## Directions for this task
Below is a block of records; return all of them exactly, but without the images.

## Data for processing
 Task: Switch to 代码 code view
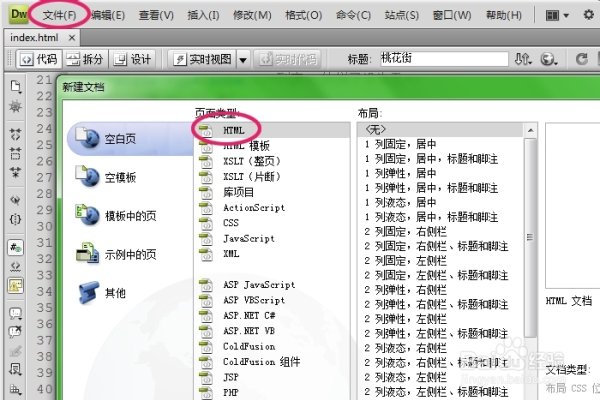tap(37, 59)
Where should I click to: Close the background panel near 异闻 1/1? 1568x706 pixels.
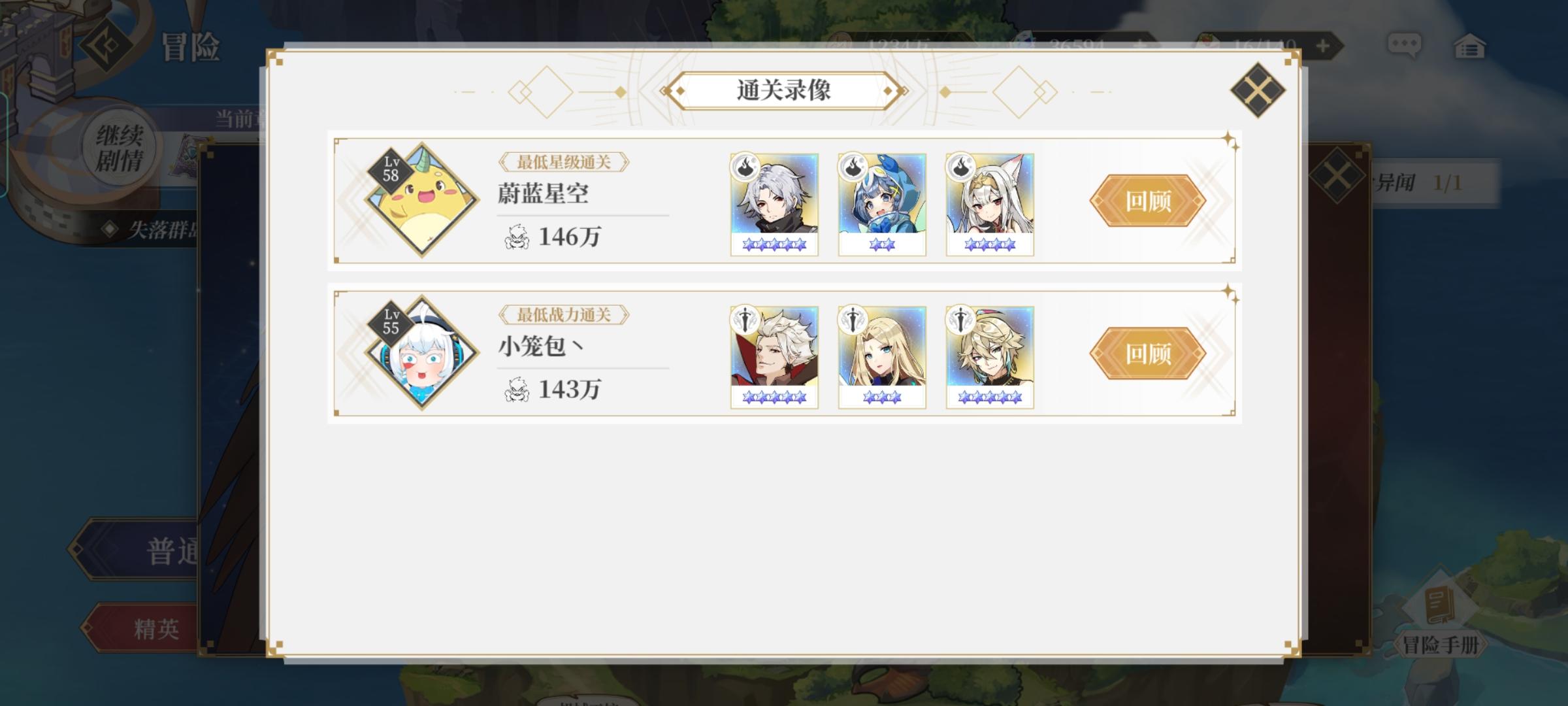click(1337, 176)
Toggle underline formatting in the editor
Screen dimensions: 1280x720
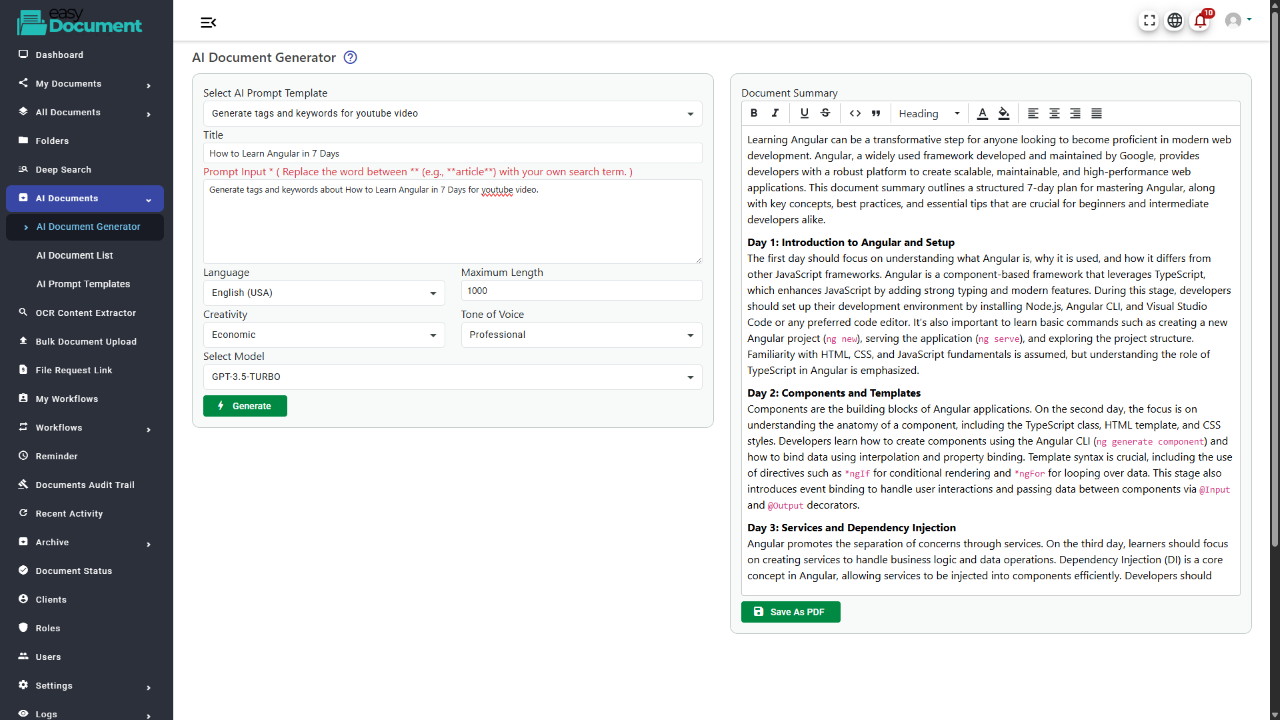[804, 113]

## Worked solution
 Task: Switch to 代码 code view
tap(37, 59)
Where should I click to: Close the background panel near 异闻 1/1? 1568x706 pixels.
click(1337, 176)
Toggle underline formatting in the editor
Screen dimensions: 1280x720
[804, 113]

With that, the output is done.